=== Begin Enclosure ===
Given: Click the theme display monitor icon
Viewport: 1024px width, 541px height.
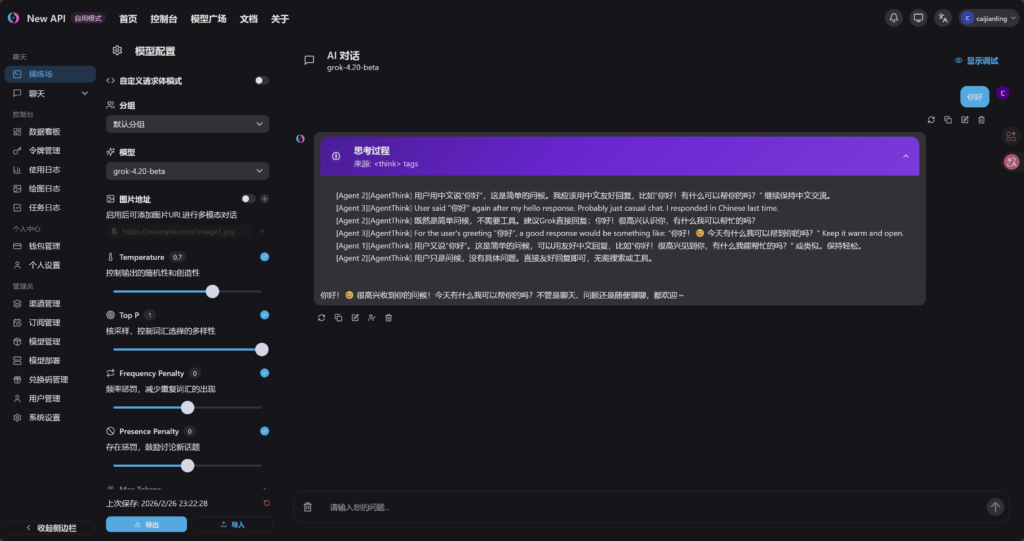Looking at the screenshot, I should [918, 18].
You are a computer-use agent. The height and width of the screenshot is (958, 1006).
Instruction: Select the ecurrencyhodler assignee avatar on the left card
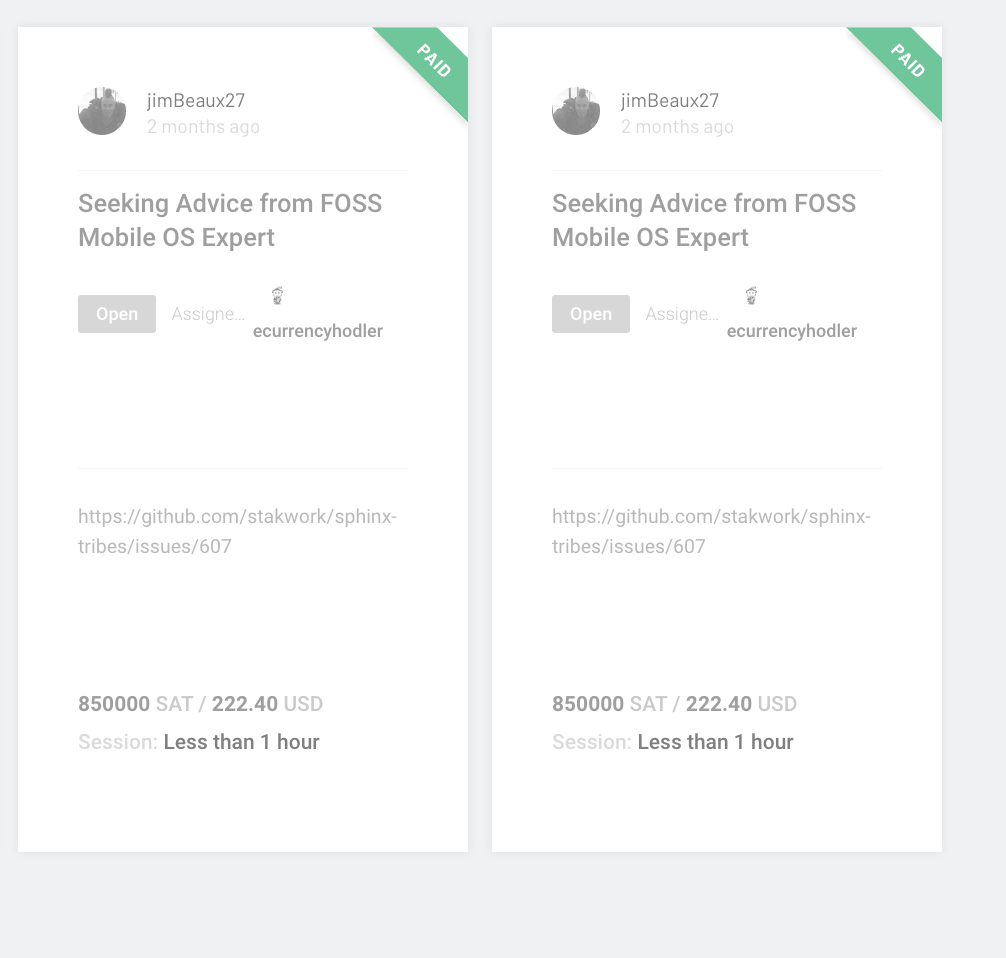point(277,295)
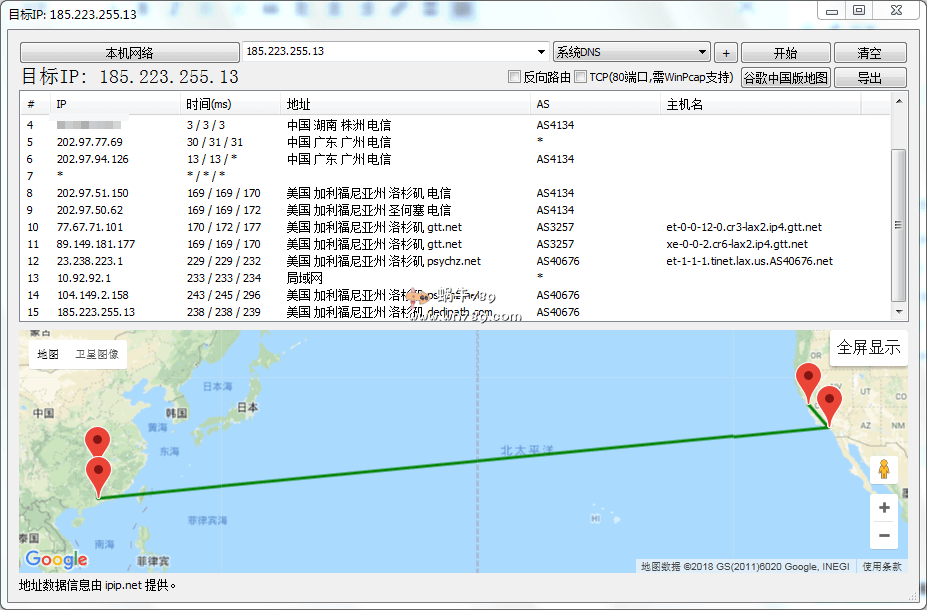
Task: Zoom in on the map
Action: tap(884, 508)

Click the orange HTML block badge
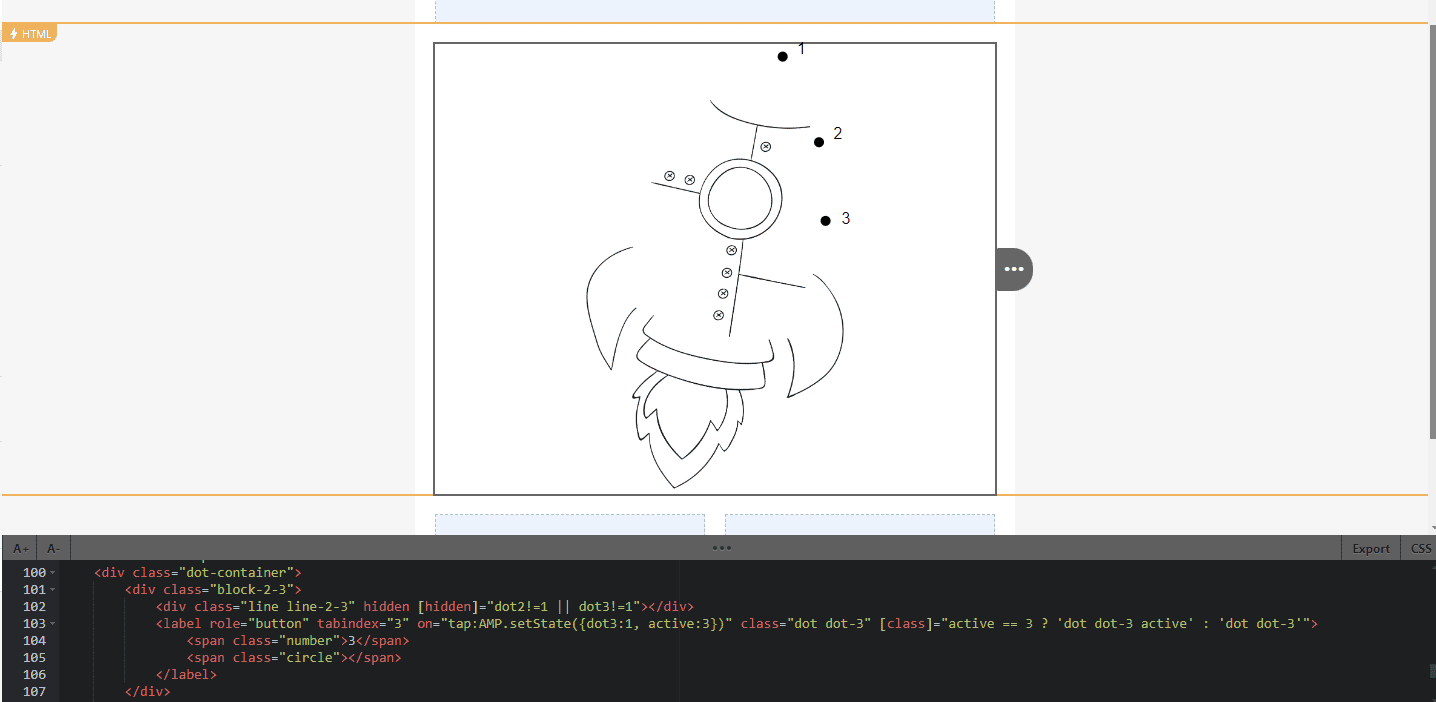tap(29, 34)
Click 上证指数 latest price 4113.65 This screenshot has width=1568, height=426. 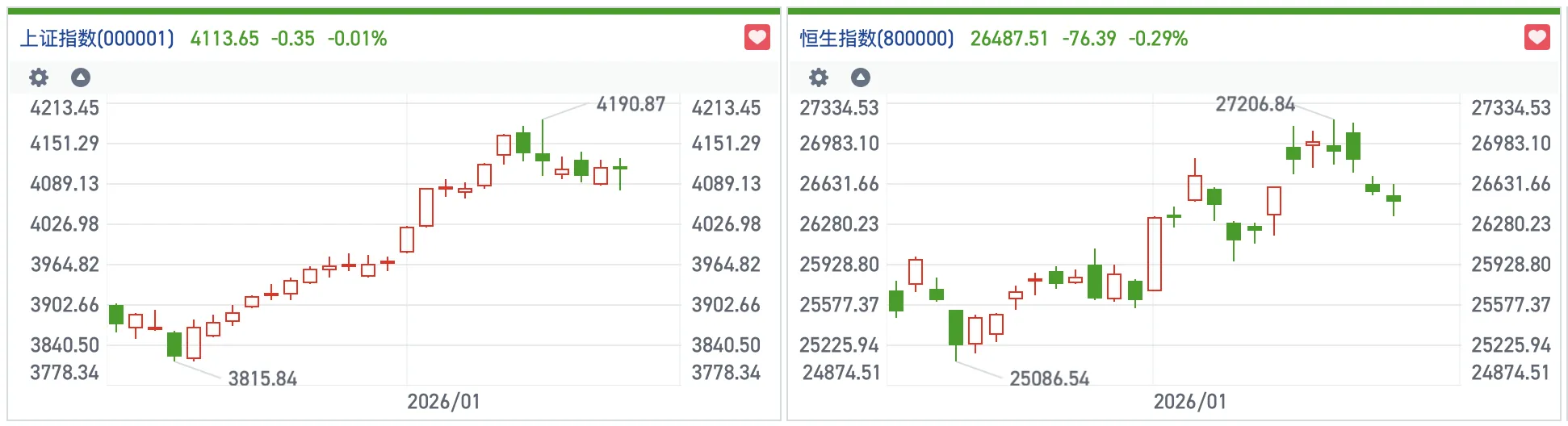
=== End Enclosure ===
_PROBLEM TO WORK ON_. Your answer must be the lines from the one holding "Instruction: Select the" through the final line of the records above, exactly as written and without any pictures.

_ANSWER BOX_.
Instruction: Select the ecurrencyhodler assignee avatar on the left card
point(277,295)
Task: Zoom in on the map
Action: tap(884, 508)

Click the orange HTML block badge
tap(29, 34)
Click 上证指数 latest price 4113.65 This screenshot has width=1568, height=426. 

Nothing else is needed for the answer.